Et cependant, ce « âge de lumières » qui donne à l’homme tant de ressources, un si grand nombre d’armes contre les forces inertes ou offensives de la nature, semble produire, plutôt, une génération foncièrement indépendante, consciente de sa force, un peu frondeuse dans son scepticisme qu’elle est portée à trop généraliser.

Ayant vu tomber tant d’obstacles, s’évanouir beaucoup de préjugés, elle ne sait plus s’arrêter dans son élan rénovateur, dans son habitude de tout dompter ; voilà pourquoi souvent elle tombe dans l’excès.

Que voulez-vous ? c’est une infirmité bien caractéristique de l’esprit humain de vouloir faire porter à un principe plus de conséquences qu’en vérité il n’en saurait avoir, de lui donner des corollaires inconciliables avec lui-même.

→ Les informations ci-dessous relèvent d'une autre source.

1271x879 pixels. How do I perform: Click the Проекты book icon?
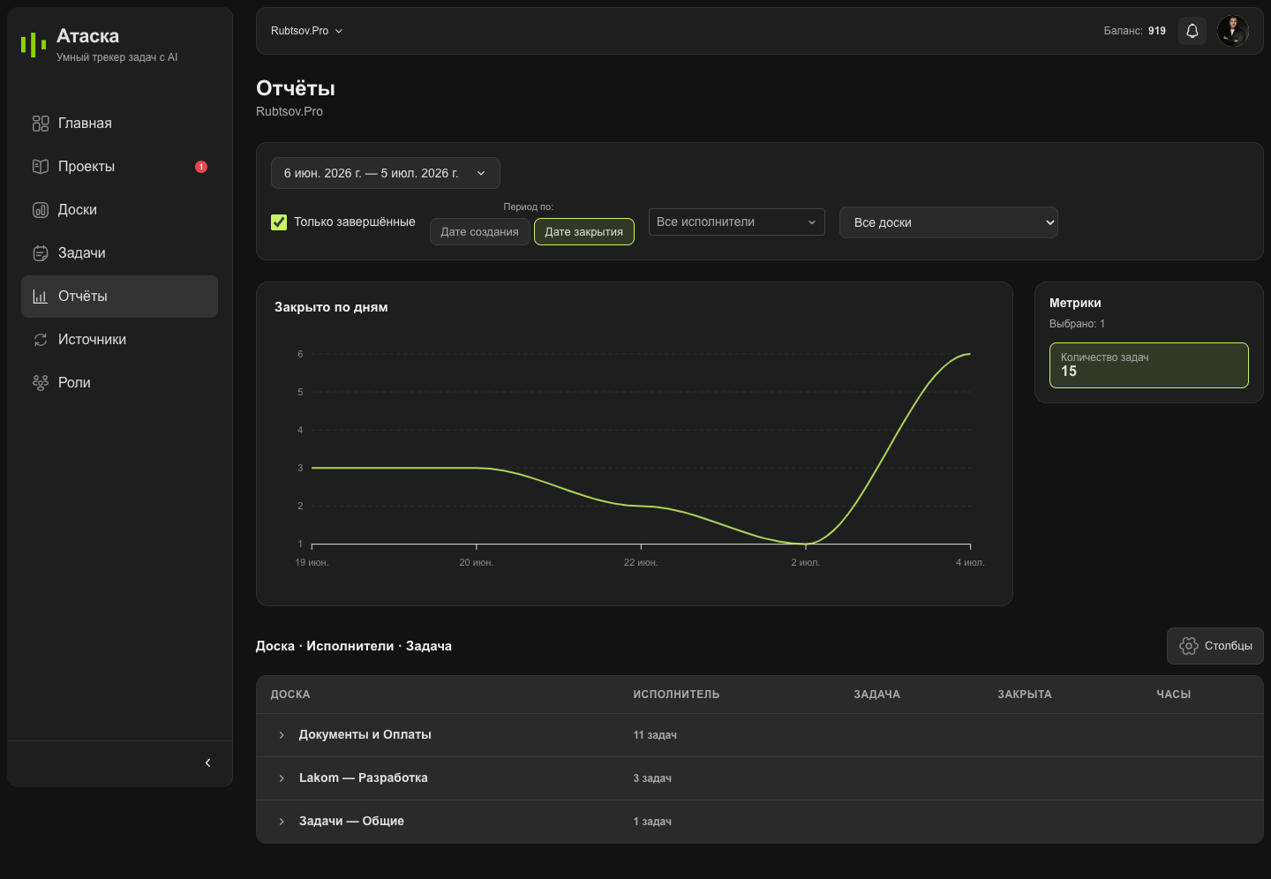pyautogui.click(x=41, y=167)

Ce pauvre esprit étant de sa nature borné, mais très indiscipliné, très remuant dans ses liens étroits, veut à tout prix découvrir le pourquoi de toutes choses, la vérité même qu’il ne fait qu’entrevoir.

Il ne saurait se résigner à sa myopie incurable.

C’est ainsi qu’il s’égare en se mettant à douter de tout parce qu’il a dû d’abord renoncer à quelques erreurs.